No verão de 1991, o neurocientista Vittorio Gallese estava estudando como o movimento é representado no cérebro quando percebeu algo estranho. Ele e seu orientador de pesquisa, Giacomo Rizzolatti, da Universidade de Parma, estavam rastreando quais neurônios se tornavam ativos quando macacos interagiam com determinados objetos. Como os cientistas já haviam observado, os mesmos neurônios dispararam quando os macacos notaram os objetos ou os pegaram.

Mas então os neurônios fizeram algo que os pesquisadores não esperavam. Antes do início formal do experimento, Gallese agarrou os objetos para mostrá-los a um macaco.

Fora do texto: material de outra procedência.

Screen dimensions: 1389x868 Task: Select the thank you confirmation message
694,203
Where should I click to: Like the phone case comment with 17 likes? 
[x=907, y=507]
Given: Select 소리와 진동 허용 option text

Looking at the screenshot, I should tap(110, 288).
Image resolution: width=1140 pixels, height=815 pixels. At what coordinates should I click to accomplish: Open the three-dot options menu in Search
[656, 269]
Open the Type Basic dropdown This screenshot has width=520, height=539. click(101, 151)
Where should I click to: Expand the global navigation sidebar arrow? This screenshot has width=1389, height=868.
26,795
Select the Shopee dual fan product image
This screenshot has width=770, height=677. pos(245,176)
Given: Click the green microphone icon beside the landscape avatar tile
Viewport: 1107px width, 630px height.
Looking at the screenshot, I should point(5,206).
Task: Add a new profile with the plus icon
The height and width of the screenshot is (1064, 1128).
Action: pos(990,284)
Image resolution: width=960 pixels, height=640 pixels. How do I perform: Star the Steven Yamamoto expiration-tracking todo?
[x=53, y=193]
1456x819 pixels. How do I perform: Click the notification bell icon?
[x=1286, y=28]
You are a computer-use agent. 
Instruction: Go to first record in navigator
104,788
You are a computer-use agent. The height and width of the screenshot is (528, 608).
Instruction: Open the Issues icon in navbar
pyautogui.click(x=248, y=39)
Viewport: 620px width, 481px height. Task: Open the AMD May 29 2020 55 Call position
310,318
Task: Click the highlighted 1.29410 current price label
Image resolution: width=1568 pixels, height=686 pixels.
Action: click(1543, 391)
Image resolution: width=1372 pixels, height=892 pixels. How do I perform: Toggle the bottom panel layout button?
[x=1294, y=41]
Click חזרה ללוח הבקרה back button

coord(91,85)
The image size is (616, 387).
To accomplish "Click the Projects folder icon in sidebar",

Naquele momento, a atividade aumentou nos mesmos neurônios que dispararam quando o macaco agarrou os objetos. Foi a primeira vez que alguém observou neurônios codificando informações tanto para uma ação quanto para outro indivíduo que executa essa ação.

Esses neurônios lembraram aos pesquisadores um espelho: as ações observadas pelos macacos eram refletidas em seus cérebros por meio dessas células motoras peculiares. Em 1992, Gallese e Rizzolatti descrita pela primeira vez as células do diário Pesquisa Experimental do Cérebro e então em 1996 nomeou-os “neurônios-espelho” em Cérebro.

Os pesquisadores sabiam que haviam encontrado algo interessante, mas nada poderia tê-los preparado para a reação do resto do mundo. Dez anos após a descoberta, a ideia de um neurônio-espelho tornou-se o raro conceito da neurociência a capturar a imaginação do público. De 10 a 2002, cientistas de todas as disciplinas juntaram-se aos divulgadores da ciência na sensacionalização destas células, atribuindo-lhes mais propriedades para explicar tais comportamentos humanos complexos as empatia, altruísmo, aprendizagem, imitação, autismo e fala.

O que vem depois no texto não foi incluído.